WINONA, MINN. – When Fatima Said asked the City Council here to join a national move to embrace immigrants, refugees and all other newcomers, the council unanimously approved the idea that same night.
The vote made Winona the first Minnesota city to join Welcoming America, a national network of local governments and nonprofits.
"I was so proud of that," recalled Said, who arrived with her family in Rochester in December 1993 as Bosnian refugees. Volunteers met them with open arms, she says. "This multicultural society in America is a beauty."
In the two years since, however, the movement that Winona embraced has met with increasingly hostile resistance in cities and towns across Minnesota and the Upper Midwest, exposing deep rifts and anxiety over immigration, refugees, race, culture and religion — particularly Islam.
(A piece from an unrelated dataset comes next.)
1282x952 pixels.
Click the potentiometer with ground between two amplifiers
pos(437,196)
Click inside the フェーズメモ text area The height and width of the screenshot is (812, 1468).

Over the winter in Hutchinson, the debate grew heated when City Council Members John Lofdahl and Steve Cook proposed a resolution saying the city welcomes diversity in all forms. Lofdahl, a veteran who once tracked Russian submarines around the world, said many people misunderstood the resolution as a backdoor way to provide sanctuary to immigrants who are in the country illegally.
"We didn't even have the resolution out in print and there already was pushback," Cook said.
The council rejected the measure 3-2.
Around the same time, it took two tries to get an inclusion resolution through the Grand Forks, N.D., City Council. Council Member Danny Weigel questioned whether the first draft might conflict with his church's stand on same-sex marriage. Local resident Nelson Russert called it "a dogmatic, ideological manifesto" and objected that the modified version, approved by a 7-0 vote, failed to consider that "many citizens believe that our relative homogeneity and comparatively conservative social environment are among the area's greatest assets."